Go through the entries below and return every line that contains "computer".

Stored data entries

·····

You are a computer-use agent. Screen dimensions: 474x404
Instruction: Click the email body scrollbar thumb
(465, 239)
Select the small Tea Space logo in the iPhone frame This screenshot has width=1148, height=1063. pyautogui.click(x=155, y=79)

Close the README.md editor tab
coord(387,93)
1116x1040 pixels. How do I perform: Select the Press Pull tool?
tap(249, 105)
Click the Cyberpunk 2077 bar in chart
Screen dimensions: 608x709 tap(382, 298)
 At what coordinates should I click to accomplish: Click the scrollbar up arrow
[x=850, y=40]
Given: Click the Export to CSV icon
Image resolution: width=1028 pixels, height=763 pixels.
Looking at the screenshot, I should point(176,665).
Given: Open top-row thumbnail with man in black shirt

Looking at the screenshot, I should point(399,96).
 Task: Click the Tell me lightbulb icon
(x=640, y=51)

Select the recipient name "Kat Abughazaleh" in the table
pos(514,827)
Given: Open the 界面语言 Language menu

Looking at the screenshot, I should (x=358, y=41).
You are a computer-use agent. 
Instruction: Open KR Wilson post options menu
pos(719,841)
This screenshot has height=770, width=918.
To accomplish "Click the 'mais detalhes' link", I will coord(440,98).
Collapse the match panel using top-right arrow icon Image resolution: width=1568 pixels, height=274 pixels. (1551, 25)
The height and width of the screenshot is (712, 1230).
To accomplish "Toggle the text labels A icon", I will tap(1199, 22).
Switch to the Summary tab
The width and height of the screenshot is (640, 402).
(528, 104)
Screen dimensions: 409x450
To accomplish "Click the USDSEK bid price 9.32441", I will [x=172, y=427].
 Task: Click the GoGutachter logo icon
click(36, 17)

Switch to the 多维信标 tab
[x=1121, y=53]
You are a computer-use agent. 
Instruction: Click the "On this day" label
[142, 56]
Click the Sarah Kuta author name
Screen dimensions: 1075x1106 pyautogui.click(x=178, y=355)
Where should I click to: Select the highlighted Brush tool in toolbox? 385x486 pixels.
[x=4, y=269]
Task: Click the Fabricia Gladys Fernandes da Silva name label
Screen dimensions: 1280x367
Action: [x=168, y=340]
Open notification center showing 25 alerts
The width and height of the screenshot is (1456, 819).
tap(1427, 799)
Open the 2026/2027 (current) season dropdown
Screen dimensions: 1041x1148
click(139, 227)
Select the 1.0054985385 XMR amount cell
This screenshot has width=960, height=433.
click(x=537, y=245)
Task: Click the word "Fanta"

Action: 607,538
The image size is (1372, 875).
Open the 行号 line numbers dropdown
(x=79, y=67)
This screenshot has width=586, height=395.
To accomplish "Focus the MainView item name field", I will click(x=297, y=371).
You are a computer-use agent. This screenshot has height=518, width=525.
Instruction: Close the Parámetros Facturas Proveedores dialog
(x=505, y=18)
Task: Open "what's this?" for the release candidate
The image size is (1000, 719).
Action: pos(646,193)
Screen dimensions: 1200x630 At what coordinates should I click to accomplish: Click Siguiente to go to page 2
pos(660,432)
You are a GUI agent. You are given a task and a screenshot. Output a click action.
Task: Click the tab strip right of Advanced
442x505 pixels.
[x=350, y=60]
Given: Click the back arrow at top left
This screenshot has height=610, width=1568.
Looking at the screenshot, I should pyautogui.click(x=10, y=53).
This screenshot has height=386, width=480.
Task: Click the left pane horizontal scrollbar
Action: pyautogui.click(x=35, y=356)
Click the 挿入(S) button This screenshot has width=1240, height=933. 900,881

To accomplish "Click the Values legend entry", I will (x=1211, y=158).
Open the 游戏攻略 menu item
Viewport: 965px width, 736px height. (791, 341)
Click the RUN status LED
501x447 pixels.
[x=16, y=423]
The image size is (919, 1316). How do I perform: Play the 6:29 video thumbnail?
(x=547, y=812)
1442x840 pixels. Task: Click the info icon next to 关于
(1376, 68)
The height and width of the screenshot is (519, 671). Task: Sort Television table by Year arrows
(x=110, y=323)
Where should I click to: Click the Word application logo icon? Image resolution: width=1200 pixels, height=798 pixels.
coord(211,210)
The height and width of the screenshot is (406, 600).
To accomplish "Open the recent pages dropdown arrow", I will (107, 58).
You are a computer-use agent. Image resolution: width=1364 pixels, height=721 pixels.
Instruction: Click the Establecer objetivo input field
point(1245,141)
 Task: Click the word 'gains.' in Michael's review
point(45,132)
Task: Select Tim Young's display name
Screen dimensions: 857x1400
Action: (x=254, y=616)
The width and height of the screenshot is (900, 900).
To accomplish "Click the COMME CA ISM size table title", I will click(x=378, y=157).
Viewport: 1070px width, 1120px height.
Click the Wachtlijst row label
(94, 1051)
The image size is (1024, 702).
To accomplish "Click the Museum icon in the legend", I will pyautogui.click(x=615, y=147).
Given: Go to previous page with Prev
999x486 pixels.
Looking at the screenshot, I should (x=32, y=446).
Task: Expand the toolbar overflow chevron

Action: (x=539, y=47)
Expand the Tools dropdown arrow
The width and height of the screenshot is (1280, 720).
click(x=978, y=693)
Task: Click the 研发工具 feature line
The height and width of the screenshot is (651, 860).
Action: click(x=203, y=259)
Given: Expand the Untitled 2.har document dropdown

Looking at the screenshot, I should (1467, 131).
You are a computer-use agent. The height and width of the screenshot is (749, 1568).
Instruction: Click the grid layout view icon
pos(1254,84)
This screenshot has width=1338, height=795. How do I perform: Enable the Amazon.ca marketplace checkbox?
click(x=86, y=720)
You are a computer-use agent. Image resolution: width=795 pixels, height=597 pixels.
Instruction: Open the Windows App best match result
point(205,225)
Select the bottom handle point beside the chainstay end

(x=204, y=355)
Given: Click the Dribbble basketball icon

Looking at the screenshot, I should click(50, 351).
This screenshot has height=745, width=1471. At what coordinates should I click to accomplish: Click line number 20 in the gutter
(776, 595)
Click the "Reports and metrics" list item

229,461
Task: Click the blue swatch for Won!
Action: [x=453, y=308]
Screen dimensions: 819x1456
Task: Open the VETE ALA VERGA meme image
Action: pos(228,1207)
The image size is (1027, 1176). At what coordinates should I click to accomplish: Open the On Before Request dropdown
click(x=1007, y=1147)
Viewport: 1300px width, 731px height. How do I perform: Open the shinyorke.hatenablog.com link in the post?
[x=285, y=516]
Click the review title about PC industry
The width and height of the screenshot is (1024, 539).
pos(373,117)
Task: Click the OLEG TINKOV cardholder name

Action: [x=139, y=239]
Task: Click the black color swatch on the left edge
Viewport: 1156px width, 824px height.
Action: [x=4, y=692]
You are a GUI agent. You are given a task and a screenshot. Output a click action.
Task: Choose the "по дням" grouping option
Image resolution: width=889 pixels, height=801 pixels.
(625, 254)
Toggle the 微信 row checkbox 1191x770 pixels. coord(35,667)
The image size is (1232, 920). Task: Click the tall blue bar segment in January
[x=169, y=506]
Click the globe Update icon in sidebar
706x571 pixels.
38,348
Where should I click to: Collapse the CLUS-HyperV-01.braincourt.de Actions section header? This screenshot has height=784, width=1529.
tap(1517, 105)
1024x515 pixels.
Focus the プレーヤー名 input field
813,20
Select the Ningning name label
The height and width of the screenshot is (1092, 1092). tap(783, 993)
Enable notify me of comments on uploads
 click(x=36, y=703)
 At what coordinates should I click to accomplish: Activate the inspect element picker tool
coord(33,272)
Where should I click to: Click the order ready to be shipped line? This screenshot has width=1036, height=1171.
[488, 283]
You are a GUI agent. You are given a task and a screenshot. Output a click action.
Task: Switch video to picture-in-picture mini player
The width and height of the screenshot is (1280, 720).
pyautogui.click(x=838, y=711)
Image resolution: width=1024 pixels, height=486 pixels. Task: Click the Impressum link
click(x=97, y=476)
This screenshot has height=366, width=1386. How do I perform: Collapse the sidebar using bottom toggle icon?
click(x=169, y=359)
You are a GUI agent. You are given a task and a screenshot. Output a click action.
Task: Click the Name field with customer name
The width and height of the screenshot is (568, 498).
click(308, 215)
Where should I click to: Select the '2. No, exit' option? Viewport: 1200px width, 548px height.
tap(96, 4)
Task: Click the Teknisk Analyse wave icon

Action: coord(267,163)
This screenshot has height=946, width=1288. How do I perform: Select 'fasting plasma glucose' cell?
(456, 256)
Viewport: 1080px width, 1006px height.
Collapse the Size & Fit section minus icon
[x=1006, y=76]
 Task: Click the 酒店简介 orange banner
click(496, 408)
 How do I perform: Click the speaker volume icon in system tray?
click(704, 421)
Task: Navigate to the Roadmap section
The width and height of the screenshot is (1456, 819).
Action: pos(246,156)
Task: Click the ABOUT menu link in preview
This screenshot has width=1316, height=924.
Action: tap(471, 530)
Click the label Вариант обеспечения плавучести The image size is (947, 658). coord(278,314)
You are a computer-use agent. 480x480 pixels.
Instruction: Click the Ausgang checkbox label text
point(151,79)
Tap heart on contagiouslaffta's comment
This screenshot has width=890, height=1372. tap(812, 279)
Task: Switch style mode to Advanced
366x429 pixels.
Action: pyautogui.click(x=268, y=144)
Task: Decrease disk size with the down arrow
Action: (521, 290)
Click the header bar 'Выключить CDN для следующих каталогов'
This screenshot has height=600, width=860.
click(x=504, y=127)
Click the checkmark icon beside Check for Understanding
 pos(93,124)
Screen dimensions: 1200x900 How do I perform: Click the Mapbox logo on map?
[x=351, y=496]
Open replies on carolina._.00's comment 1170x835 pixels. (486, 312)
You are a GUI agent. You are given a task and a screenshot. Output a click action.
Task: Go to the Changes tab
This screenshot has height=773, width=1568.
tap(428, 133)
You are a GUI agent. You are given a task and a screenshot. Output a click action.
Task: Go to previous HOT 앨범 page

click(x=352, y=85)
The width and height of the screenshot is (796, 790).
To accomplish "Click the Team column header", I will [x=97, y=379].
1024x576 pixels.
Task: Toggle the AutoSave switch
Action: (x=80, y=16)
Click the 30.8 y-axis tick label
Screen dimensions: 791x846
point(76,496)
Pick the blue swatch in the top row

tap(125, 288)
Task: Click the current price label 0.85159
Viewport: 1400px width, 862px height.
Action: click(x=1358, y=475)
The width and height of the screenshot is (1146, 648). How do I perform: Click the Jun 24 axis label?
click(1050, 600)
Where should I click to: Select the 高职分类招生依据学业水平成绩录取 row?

·····

_OUTPUT FOR THIS TASK_.
You are a computer-use agent. Screen dimensions: 474x404
You are a computer-use agent. 
You are a computer-use agent. 
You are a computer-use agent. This screenshot has height=518, width=525.
You are a computer-use agent. Image resolution: width=1364 pixels, height=721 pixels.
You are a computer-use agent. The height and width of the screenshot is (749, 1568).
You are a computer-use agent. Image resolution: width=795 pixels, height=597 pixels.
You are a computer-use agent. 480x480 pixels.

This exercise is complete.